My children say to me, “Happy Invasion Day, Dad.” But I say to them, “Happy Unity Day.”
These powerful words come from Pastor James Dargin, a recognised Indigenous leader and elder in Wollongong, who has a deep love for people and for Australia.
James has seen much pain and suffering in his life and his message is simple: we need to forgive so we can build a united future for our children. The only way to do that, he believes, is to stop the division and work together.
According to James, there is no better opportunity to practice this than on Australia’s national holiday. “Let’s not change the date of the 26th of January,” he says. “But let’s change our heart on the 26th of January.”
The Power of Forgiveness
In explaining why he is such a strong believer in forgiveness, James opens up about his childhood:
I grew up with mental abuse, physical abuse, sexual abuse. I was tied to a bed, my brother was tied under our house. My brother was put on a stove. I grew up with racism. I grew up with a lot of abuse. And it got to a point for me to hide that abuse is that I was on alcohol and drugs for 40 years straight.
But that was not the end of his story.
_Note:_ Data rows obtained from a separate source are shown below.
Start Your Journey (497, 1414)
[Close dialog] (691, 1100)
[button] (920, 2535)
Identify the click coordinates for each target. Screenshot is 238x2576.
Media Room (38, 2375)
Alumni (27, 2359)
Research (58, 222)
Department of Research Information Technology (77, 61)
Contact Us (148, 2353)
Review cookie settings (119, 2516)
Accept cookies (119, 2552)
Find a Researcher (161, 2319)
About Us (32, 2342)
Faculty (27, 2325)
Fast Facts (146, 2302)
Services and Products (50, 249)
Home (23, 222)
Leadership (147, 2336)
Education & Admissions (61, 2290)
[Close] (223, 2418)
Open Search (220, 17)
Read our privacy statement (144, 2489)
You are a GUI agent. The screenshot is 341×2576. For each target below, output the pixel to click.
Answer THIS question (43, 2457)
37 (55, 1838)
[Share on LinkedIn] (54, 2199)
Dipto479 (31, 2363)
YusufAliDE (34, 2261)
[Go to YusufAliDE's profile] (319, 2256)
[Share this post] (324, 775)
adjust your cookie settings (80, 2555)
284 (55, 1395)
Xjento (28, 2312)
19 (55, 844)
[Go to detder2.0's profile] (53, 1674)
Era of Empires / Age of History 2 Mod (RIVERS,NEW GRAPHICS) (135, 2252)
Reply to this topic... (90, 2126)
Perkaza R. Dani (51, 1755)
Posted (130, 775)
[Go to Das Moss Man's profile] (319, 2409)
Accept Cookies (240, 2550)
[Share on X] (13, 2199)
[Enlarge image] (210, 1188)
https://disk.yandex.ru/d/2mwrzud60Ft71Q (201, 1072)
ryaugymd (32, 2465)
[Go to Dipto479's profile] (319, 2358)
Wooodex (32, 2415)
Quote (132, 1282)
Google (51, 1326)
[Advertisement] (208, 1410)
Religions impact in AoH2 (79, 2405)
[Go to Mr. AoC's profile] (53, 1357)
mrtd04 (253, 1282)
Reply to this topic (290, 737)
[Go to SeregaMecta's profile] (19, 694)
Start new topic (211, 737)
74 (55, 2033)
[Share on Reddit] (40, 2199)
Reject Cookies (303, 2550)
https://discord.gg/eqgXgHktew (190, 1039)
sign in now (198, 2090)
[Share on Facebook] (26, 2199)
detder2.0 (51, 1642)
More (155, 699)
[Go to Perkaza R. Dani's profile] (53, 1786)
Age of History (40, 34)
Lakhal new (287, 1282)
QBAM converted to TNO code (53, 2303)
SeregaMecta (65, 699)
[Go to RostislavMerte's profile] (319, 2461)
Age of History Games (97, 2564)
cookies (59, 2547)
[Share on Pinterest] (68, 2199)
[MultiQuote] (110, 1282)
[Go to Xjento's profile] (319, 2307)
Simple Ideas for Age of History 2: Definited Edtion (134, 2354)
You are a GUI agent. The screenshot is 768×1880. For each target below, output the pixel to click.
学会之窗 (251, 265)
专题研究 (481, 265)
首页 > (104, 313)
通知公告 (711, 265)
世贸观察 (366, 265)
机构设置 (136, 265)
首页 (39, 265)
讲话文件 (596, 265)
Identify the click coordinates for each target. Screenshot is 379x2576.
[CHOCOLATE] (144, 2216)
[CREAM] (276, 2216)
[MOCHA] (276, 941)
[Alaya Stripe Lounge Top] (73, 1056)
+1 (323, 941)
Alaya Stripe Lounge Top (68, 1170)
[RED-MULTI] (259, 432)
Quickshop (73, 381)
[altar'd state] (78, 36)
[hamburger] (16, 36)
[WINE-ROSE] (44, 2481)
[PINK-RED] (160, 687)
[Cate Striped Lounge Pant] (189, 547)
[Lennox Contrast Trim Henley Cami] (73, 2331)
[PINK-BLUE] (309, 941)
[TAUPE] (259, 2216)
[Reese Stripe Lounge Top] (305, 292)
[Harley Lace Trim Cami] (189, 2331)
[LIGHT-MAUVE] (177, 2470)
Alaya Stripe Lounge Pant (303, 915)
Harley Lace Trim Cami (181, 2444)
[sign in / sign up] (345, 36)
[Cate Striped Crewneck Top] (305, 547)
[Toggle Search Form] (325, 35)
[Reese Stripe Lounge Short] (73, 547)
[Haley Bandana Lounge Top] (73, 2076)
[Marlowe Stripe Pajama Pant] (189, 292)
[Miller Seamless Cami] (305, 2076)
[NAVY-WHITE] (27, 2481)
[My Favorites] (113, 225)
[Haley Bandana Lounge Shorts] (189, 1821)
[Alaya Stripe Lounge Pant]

He recounts that “At the age of 50, I gave my heart to the Lord. He changed my heart. I have forgiven the people that have hurt me and I’ve forgiven family members.” Why? “When I gave my heart to the Lord, I realised He forgave me. He died on the cross for me.”
Hug Someone on Unity Day
As a result, James is convinced that division over issues like Australia Day is unproductive and ultimately destructive. He has a better vision for how we can celebrate:
Let’s come together and call it Unity Day, Forgiveness Day — to forgive each other, to love one another. It should be a day of celebration, of love. Hug someone. Forgive somebody. Love somebody. That’s what we should be celebrating. What happened in the past was horrific. Let’s come together, let’s build a future for the next generation.
James has not always thought this way about Australia Day. He grew up thinking about it as ‘Invasion Day’. He said that perspective often stirred up anger in his heart. But no longer: “Now that I forgive, that pain, that anger, has been removed and replaced with love and joy and unity.”
Now he wants everyone to know the freedom that forgiveness brings. “Let’s share Unity Day with the whole nation. Draw it anywhere, put it on your t-shirt, share it on social media.” James concludes his reflections saying, “So on the 26th of January, Unity Day, love somebody, hug somebody, forgive somebody, because we are one.”